[Python-ideas] PEP: Dict addition and subtraction

Michael Lee michael.lee.0x2a at gmail.com
Wed Mar 6 08:58:46 EST 2019


>
> I strongly agree with Ka-Ping. '+' is intuitively concatenation not
> merging. The behavior is overwhelmingly more similar to the '|' operator in
> sets (whether or not a user happens to know the historical implementation
> overlap).


I think the behavior proposed in the PEP makes sense whether you think of
"+" as meaning "concatenation" or "merging".
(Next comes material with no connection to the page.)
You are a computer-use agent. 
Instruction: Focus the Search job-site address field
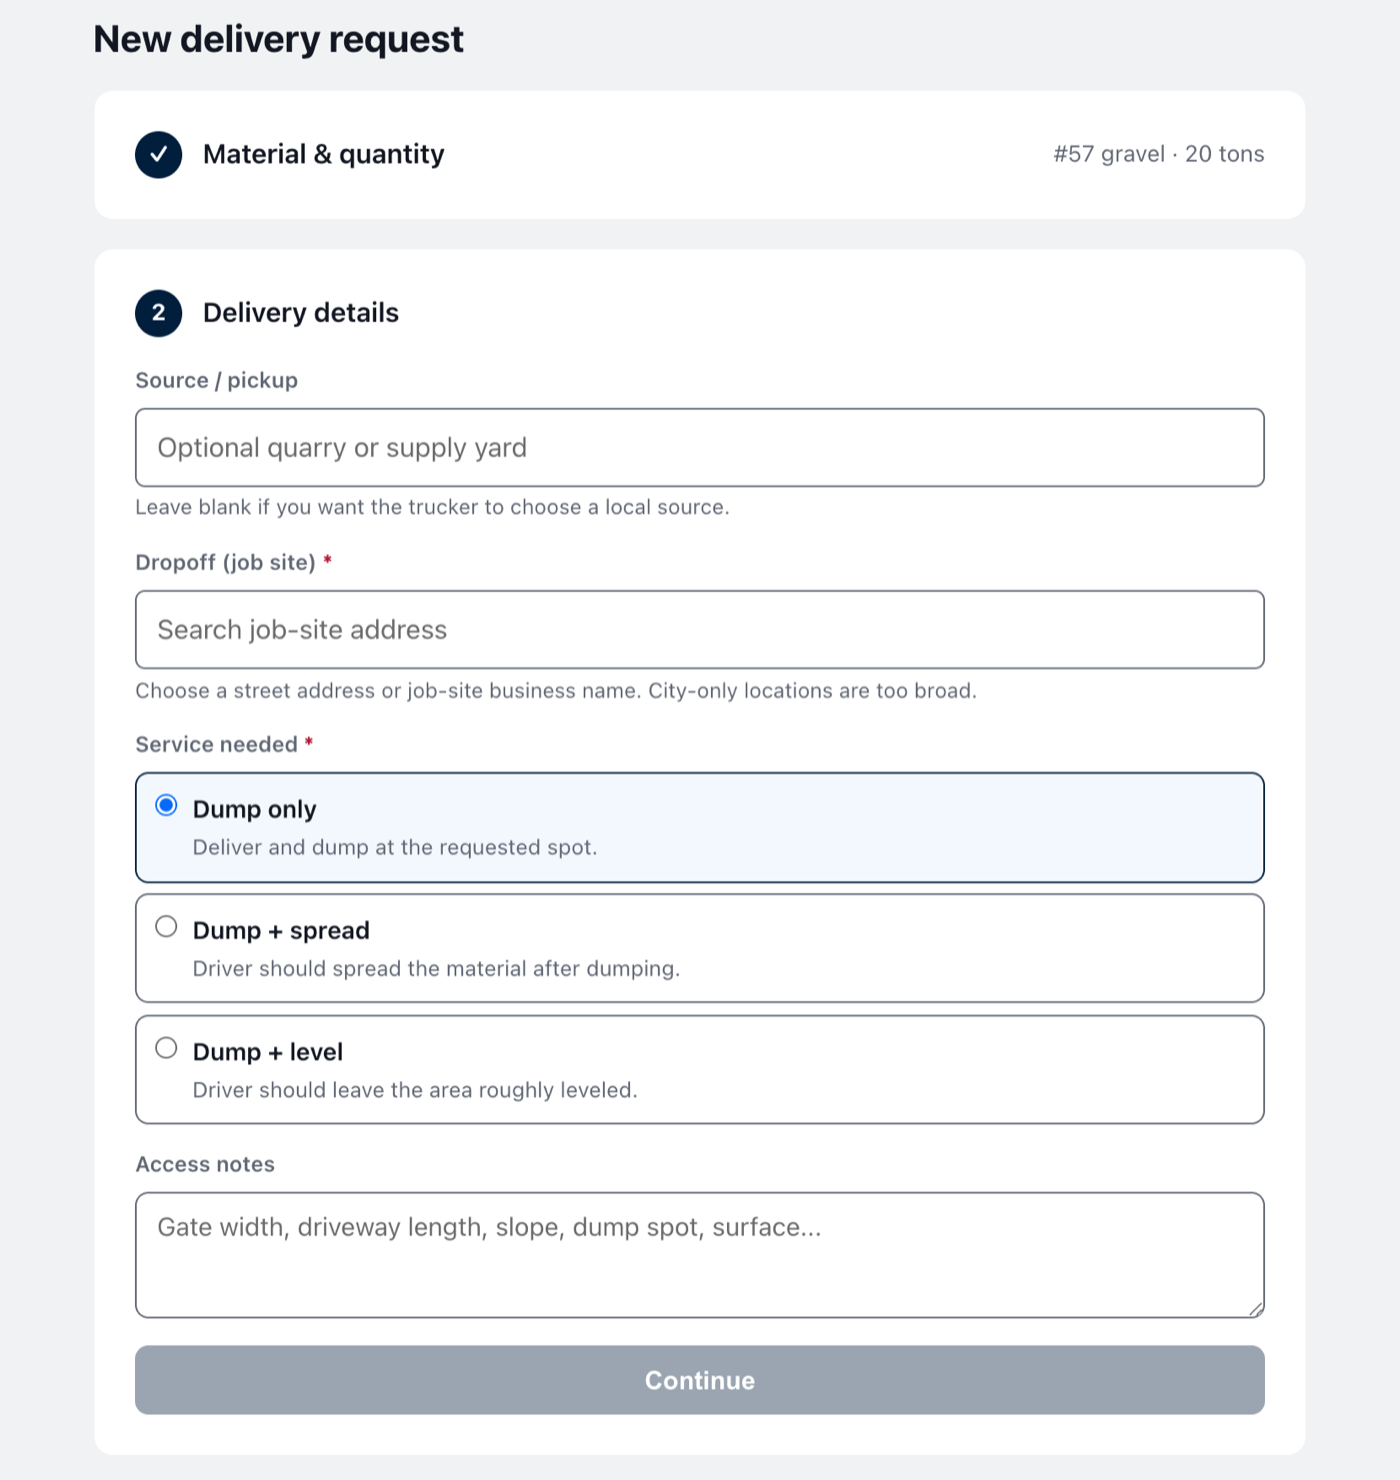pos(699,630)
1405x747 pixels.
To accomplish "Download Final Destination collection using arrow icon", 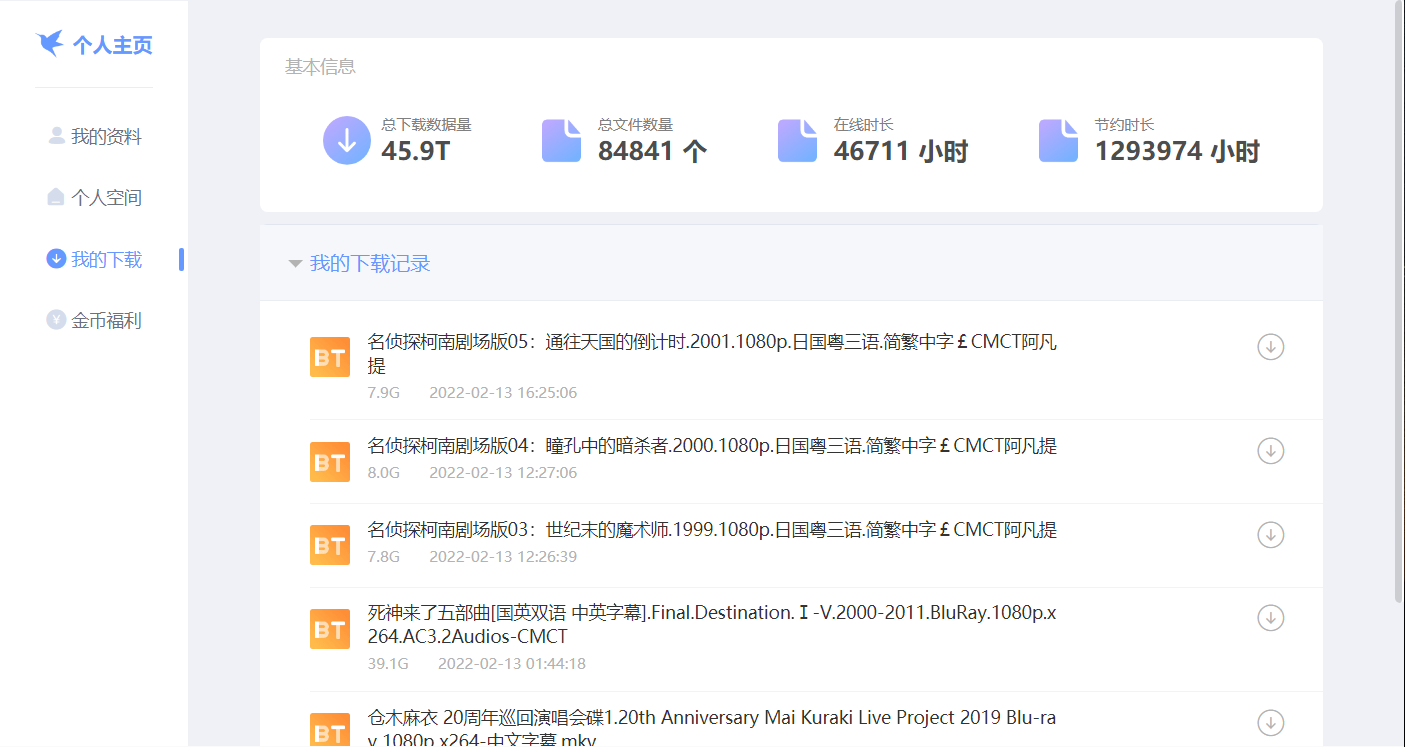I will click(x=1270, y=618).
If your instinct is to assume "+" means "concatenation", then it would be
natural to assume that {"a": 1, "b": 2} + {"c": 3, "b": 4} would be
identical to {"a": 1, "b": 2, "c": 3, "b": 4} -- literally concat the
key-value pairs into a new dict.

But of course, you can't have duplicate keys in Python. So, you would
either recall or look up how duplicate keys are handled when constructing a
dict and learn that the rule is that the right-most key wins. So the
natural conclusion is that "+" would follow this existing rule -- and you
end up with exactly the behavior described in the PEP.

This also makes explaining the behavior of "d1 + d2" slightly easier than
explaining "d1 | d2". For the former, you can just say "d1 + d2 means we
concat the two dicts together" and stop there. You almost don't need to
explain the merging/right-most key wins behavior at all, since that
behavior is the only one consistent with the existing language rules.

In contrast, you *would* need to explain this with "d1 | d2": I would
mentally translate this expression to mean "take the union of these two
dicts" and there's no real way to deduce which key-value pair ends up in
the final dict given that framing. Why is it that key-value pairs in d2 win
over pairs in d1 here? That choice seems pretty arbitrary when you think of
this operation in terms of unions, rather than either concat or merge.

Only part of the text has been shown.